Part 1
- US, UK (and many other European countries) didn't initially approach COVID with mindset to eliminate it — asssumed it wasn't possible, even as SK, NZ, Aus proved otherwise
- Both countries exhausted by other political/cultural drama (Brexit, Trump) — moved from denial to capitulation
- Countries with best capacity for healthcare, most prepared for infectious disease ended up being hit hardest, suffering the most
Part 2
- Actual political responses to pandemic don't differentiate which countries were more/less affected— both Peru and NZ had similar lockdowns, but the former has been devastated
- "...not how the disease has been regarded by most American liberals, who've tended to see COVID as a straightforward management challenge, in which the pandemic can be "solved" through science-first policy and dutiful compliance — a perspective that has given the pandemic features of a morality play..."
- Not the national/local/political crisis that we make it out to be: there's other factors at play besides policy and behavior...
- Stochasticity, with contributions from demography, geography, distribution of comorbidities, climate, A/C, etc.
- Three distinct clusters, difference between them much greater than differences within: "In Europe, North America, and South America: nearly universal failure. In sub-Saharan Africa and South Asia: high caseloads and low death rates, owing largely to the age structure of populations. In East Asia, South-East Asia and Oceania: inarguable success."
- Emphasizes importance of location of the region in outcomes
Part 3
- Northern Italy = true focus of epidemic (place that lead to global spread), despite origins in China
- Most western leaders took "wait-and-see" approach that... was pretty bad
- Betting on the vaccine as a magic bullet
Part 4
- "...speed was probably the most significant factor in determining national outcomes, and just about every nation in the West failed to move quickly enough."

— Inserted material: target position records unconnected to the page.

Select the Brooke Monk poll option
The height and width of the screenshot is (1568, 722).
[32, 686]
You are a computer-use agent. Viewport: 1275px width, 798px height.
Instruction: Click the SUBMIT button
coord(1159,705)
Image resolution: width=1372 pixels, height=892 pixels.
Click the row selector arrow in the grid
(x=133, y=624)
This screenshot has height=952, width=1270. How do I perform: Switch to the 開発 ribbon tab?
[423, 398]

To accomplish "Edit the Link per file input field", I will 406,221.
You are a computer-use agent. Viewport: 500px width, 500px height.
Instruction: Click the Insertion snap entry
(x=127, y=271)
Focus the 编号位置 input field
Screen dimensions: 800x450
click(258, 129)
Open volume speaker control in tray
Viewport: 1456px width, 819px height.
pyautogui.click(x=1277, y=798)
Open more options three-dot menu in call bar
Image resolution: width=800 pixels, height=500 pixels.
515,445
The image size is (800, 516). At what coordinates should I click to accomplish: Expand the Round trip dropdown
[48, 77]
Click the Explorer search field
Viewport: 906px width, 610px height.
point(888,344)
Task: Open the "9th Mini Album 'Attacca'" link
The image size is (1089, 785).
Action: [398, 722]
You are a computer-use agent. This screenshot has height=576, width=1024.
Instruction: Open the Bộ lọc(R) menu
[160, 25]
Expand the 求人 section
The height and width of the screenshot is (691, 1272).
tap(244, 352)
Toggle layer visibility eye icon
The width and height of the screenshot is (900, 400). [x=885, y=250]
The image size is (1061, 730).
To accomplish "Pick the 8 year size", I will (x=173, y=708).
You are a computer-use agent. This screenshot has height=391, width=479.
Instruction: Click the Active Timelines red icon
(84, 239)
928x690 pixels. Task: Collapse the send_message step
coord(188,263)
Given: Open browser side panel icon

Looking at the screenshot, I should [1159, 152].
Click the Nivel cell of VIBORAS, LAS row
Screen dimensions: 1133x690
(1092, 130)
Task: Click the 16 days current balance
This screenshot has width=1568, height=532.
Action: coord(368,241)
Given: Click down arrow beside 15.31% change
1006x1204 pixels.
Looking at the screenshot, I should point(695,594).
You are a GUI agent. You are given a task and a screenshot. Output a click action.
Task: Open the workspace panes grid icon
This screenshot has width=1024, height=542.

- Focus on medicine > public good → "short-sighted calculations that prioritize absolute knowledge about everything before advising or designing policy about anything"
- Public health requires different actions than prioritizing individual health
- Don't have the luxury of waiting for perfect data
- Must treat this as national emergency like a war; imagine trying to deal with WWII without making a mistake
Part 5
- Vaccine implementation almost opposite to pandemic results
- In this sense, the western response to the pandemic is almost a caricature of neoliberalism: indifference to human suffering and unwillingness to disrupt the quotidian churn of a prosperous economy, combined with high-end scientific genius and capital-intensive investment by state actors in profit-oriented innovation, the fruits of which are then hoarded by the global rich (in this case, Americans)."